### Data excerpts
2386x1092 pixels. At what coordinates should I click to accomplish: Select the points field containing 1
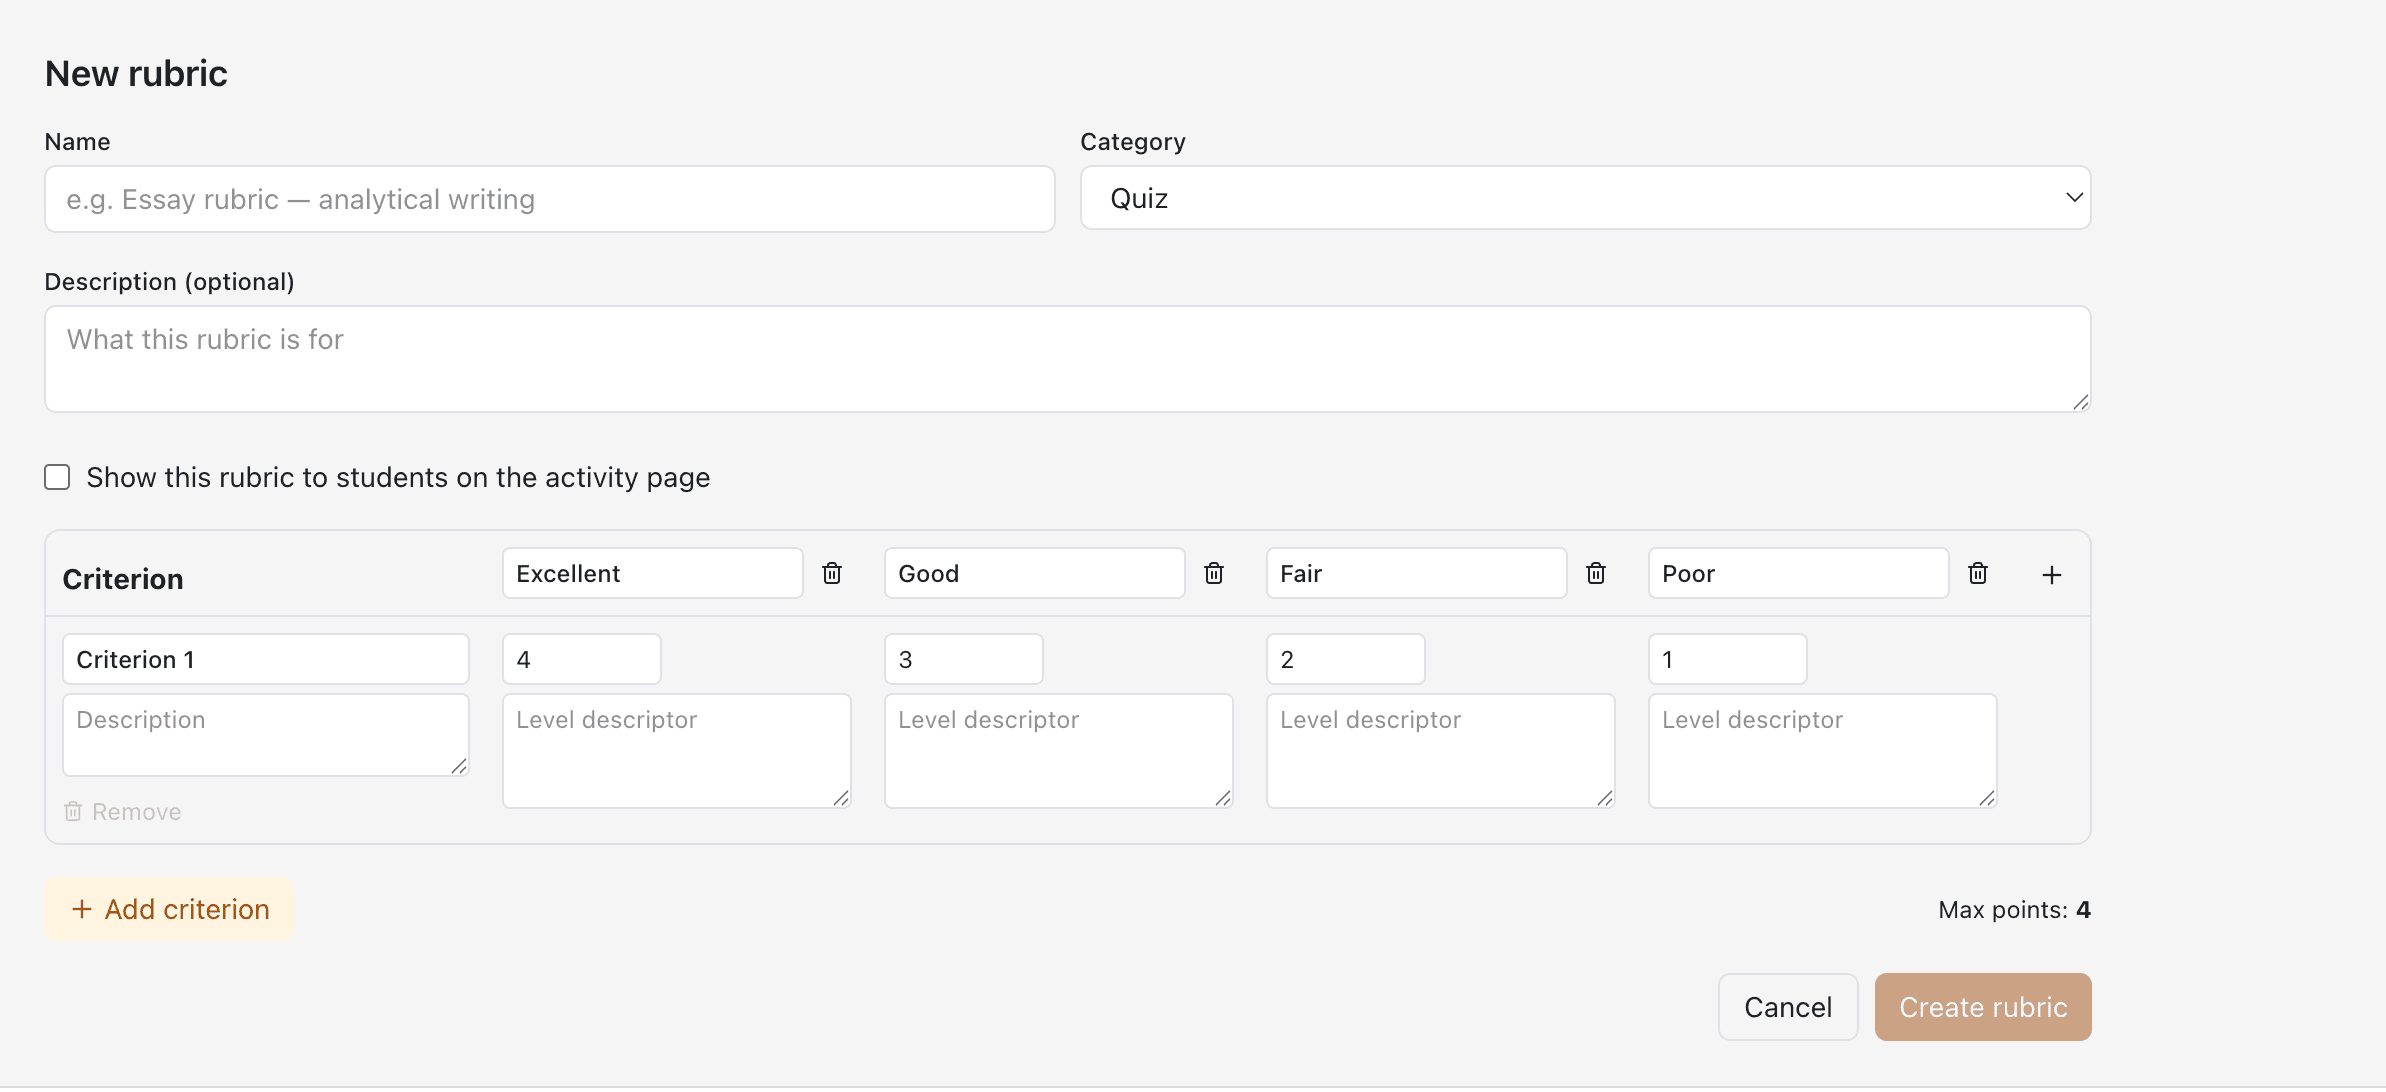[x=1728, y=659]
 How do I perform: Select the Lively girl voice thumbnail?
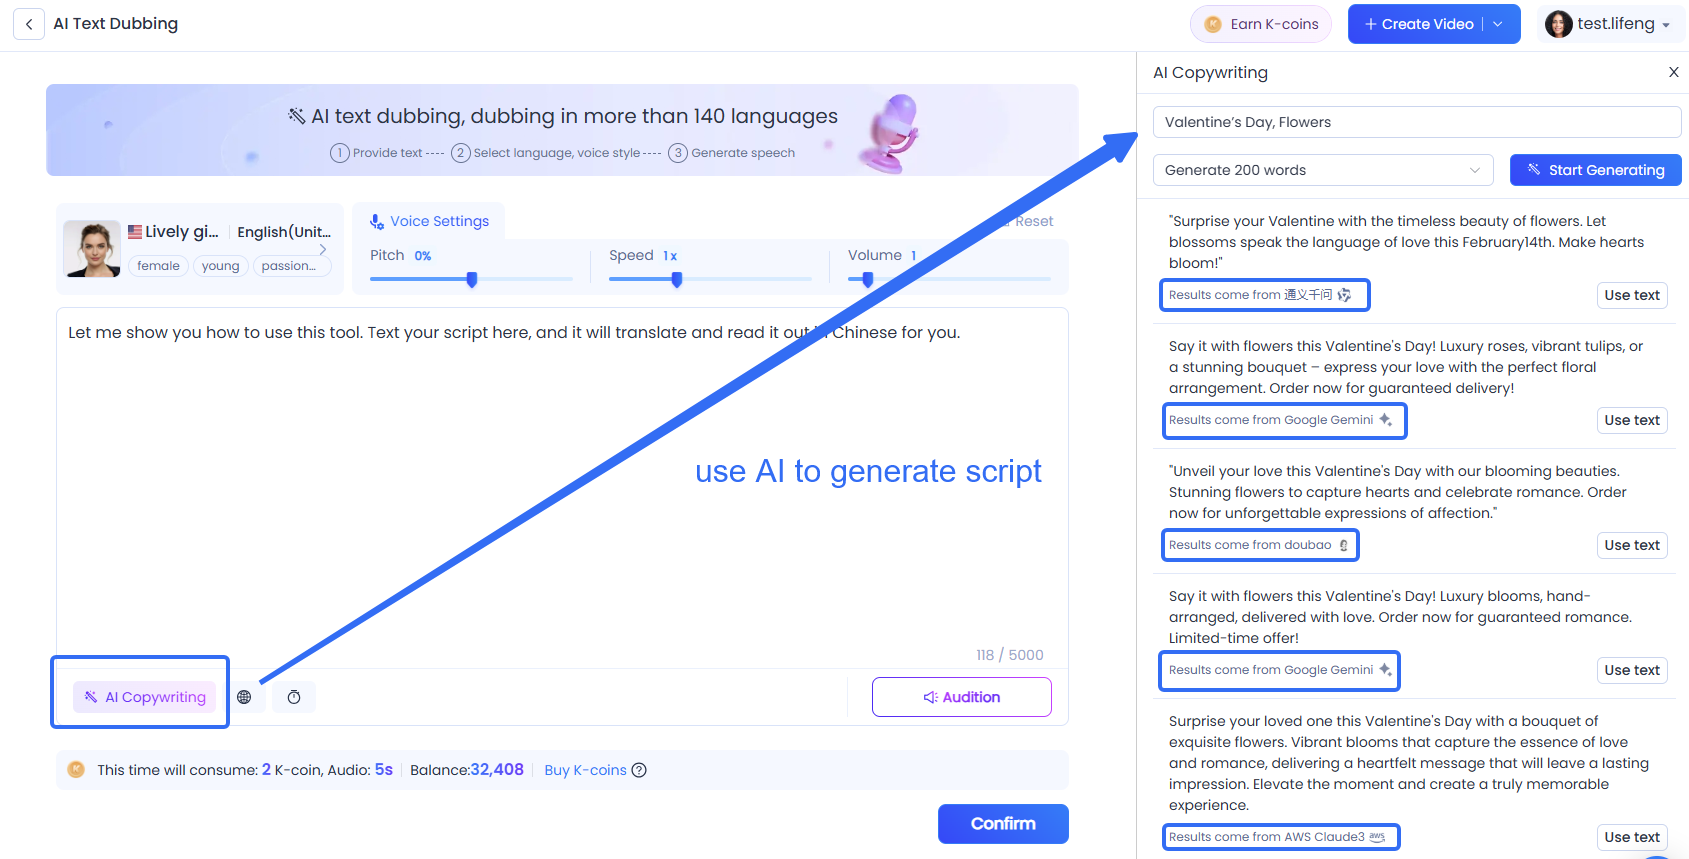coord(92,249)
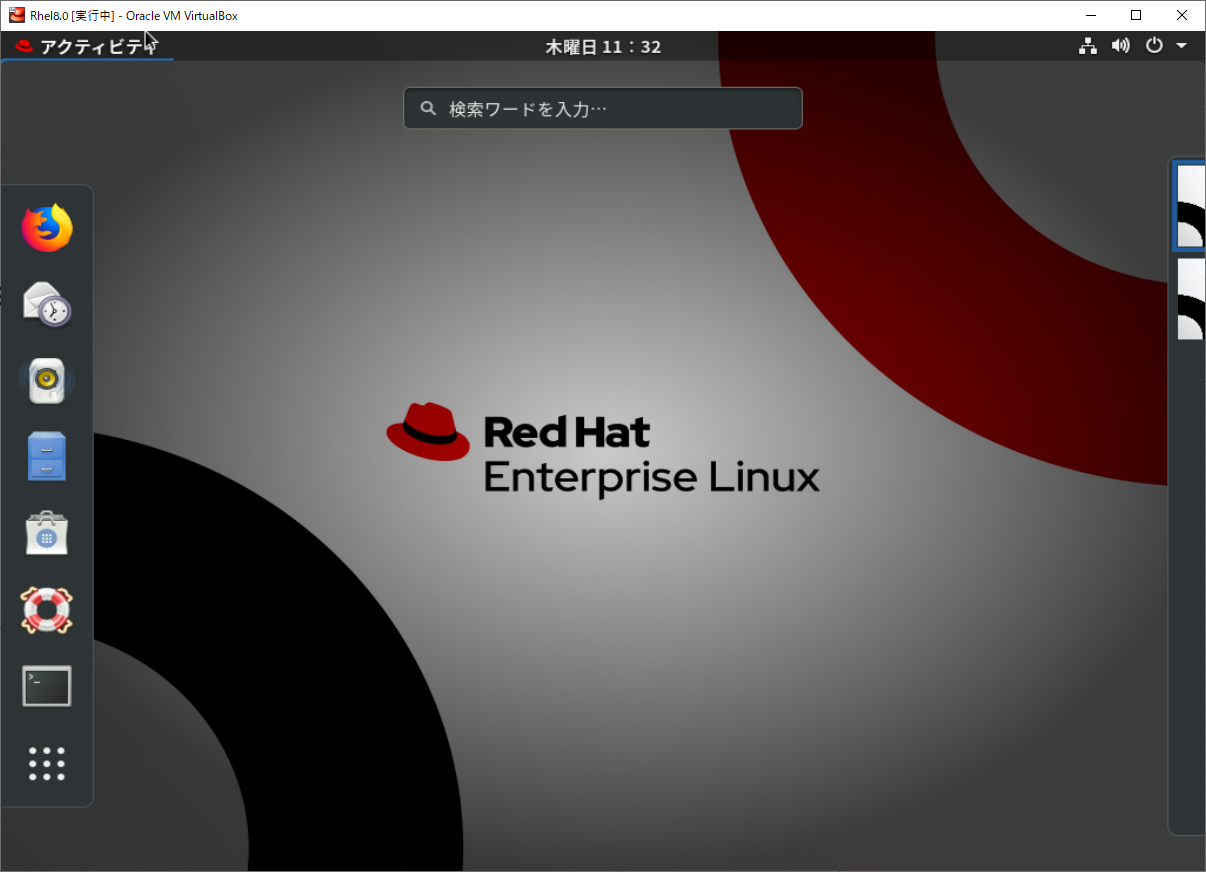Click the search magnifier glass
This screenshot has height=872, width=1206.
click(x=428, y=108)
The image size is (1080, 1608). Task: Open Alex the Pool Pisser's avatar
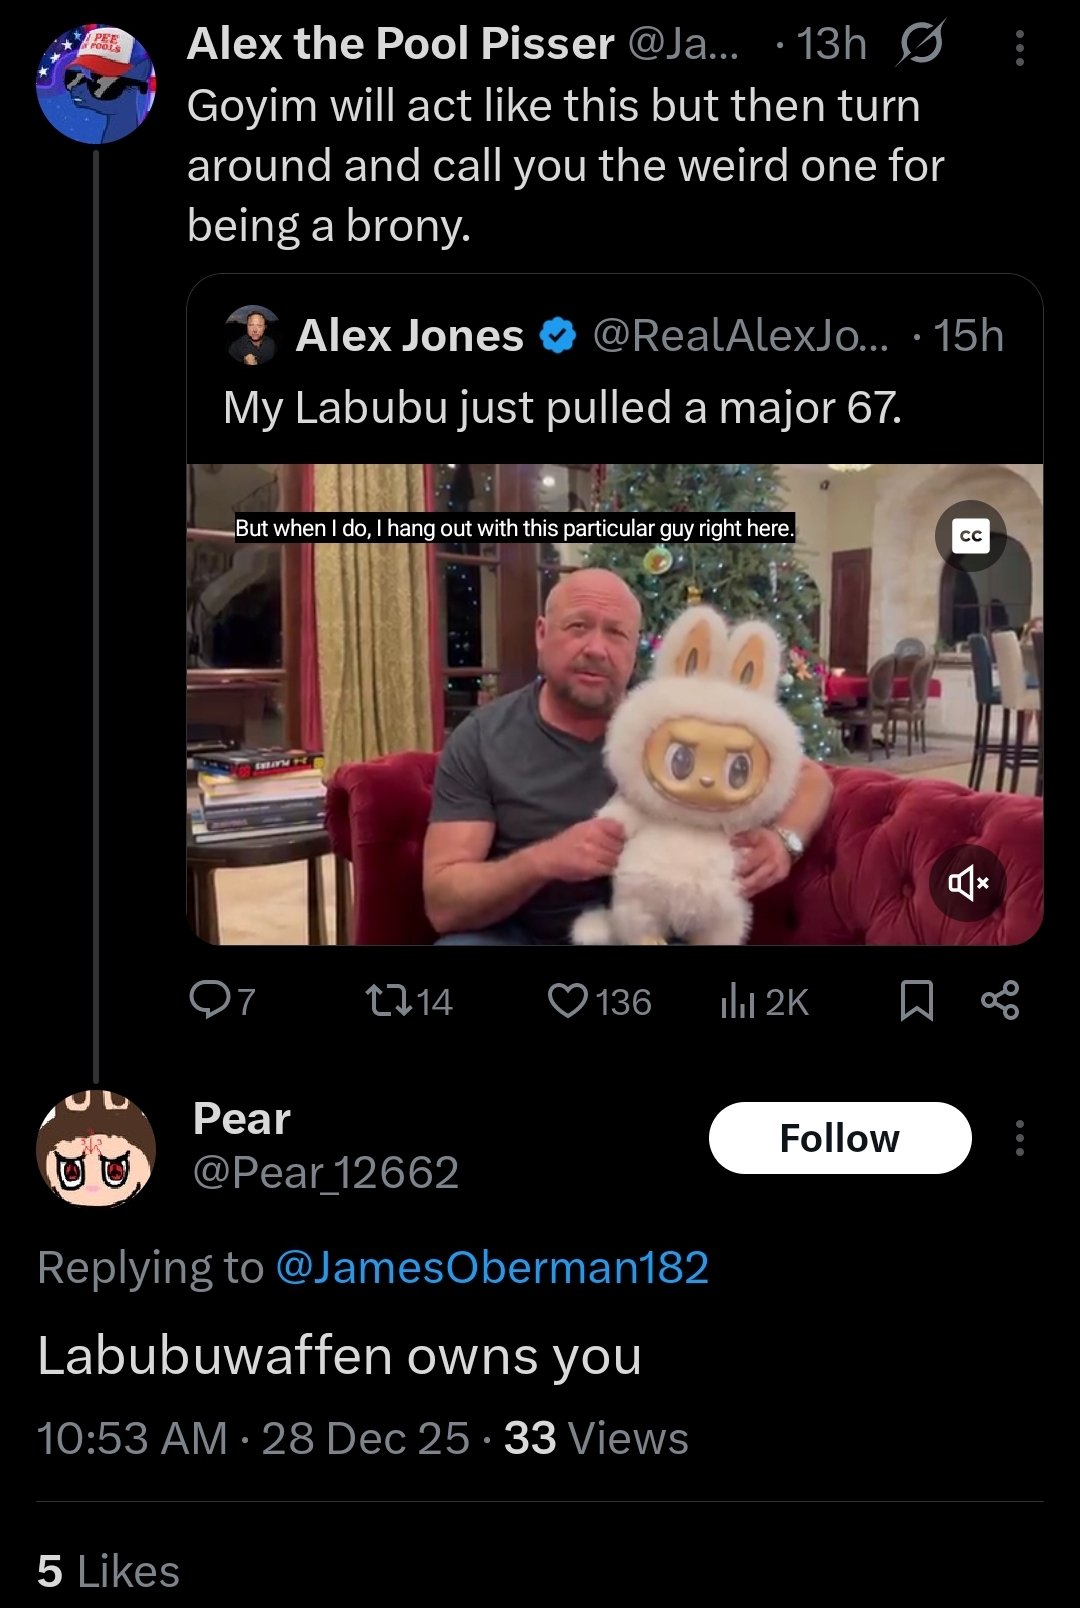[96, 84]
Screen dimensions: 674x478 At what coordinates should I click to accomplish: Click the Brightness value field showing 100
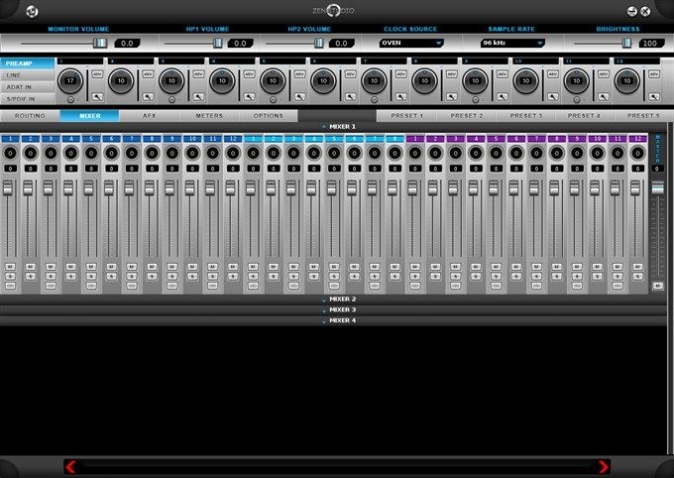point(650,43)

### Exercise
Lines before the one containing "Screen dimensions: 674x478" are not wanted; repeat that line and the rest of the listing exactly, leaving out pictures.

### Written solution
Screen dimensions: 674x478 At what coordinates should I click to accomplish: Click the Brightness value field showing 100
point(650,43)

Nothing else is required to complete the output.